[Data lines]
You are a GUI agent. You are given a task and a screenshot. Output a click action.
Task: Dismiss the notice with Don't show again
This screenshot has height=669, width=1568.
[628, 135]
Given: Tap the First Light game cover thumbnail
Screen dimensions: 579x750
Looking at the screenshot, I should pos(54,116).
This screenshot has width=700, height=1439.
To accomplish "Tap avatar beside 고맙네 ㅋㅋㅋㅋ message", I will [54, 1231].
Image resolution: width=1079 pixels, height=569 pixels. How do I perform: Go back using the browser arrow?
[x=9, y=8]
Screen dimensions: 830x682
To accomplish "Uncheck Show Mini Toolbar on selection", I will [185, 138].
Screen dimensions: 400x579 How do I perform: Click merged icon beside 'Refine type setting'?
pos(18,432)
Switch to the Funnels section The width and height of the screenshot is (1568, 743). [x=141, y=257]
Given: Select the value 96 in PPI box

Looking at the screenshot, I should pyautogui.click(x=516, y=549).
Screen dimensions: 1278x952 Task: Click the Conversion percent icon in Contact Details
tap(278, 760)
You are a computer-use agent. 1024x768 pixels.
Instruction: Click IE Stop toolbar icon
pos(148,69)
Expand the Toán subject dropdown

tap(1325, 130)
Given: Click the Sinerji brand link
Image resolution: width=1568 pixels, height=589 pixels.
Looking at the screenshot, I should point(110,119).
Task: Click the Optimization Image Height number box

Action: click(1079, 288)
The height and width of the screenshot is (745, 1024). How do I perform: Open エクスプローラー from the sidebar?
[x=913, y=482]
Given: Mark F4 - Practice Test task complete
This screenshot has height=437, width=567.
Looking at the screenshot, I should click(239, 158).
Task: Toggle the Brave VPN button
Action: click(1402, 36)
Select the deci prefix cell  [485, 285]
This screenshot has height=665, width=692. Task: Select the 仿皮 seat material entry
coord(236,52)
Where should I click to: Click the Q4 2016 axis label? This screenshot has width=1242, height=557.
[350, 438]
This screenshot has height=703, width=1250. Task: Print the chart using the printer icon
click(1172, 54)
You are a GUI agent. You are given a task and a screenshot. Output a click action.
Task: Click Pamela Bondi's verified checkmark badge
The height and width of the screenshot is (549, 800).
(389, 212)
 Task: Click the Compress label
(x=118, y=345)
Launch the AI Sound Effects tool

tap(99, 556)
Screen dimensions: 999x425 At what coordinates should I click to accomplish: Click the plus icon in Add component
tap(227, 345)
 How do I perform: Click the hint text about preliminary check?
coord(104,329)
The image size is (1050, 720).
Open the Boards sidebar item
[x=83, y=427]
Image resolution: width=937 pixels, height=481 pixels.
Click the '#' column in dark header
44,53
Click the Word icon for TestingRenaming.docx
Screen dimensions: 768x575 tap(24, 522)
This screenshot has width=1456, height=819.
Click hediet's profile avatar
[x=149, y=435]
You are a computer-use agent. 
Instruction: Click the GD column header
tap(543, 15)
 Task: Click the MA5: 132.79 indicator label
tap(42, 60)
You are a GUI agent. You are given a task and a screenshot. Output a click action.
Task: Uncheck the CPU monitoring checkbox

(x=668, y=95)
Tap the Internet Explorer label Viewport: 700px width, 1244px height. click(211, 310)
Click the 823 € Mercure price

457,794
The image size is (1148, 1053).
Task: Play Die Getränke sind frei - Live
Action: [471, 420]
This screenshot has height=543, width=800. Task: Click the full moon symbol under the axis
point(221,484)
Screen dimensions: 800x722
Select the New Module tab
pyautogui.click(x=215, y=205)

- _Instruction_:
Put the lines starting at the one containing "Where should I" and ending at the one containing "[x=83, y=427]" into a Markdown table with the columns Number and Record line, skipping blank lines.

- _Output below_:
| Number | Record line |
|---|---|
| 1 | Where should I click to: Click the Q4 2016 axis label? This screenshot has width=1242, height=557. |
| 2 | [350, 438] |
| 3 | This screenshot has height=703, width=1250. Task: Print the chart using the printer icon |
| 4 | click(1172, 54) |
| 5 | You are a GUI agent. You are given a task and a screenshot. Output a click action. |
| 6 | Task: Click Pamela Bondi's verified checkmark badge |
| 7 | The height and width of the screenshot is (549, 800). |
| 8 | (389, 212) |
| 9 |  Task: Click the Compress label |
| 10 | (x=118, y=345) |
| 11 | Launch the AI Sound Effects tool |
| 12 | tap(99, 556) |
| 13 | Screen dimensions: 999x425 At what coordinates should I click to accomplish: Click the plus icon in Add component |
| 14 | tap(227, 345) |
| 15 |  How do I perform: Click the hint text about preliminary check? |
| 16 | coord(104,329) |
| 17 | The image size is (1050, 720). |
| 18 | Open the Boards sidebar item |
| 19 | [x=83, y=427] |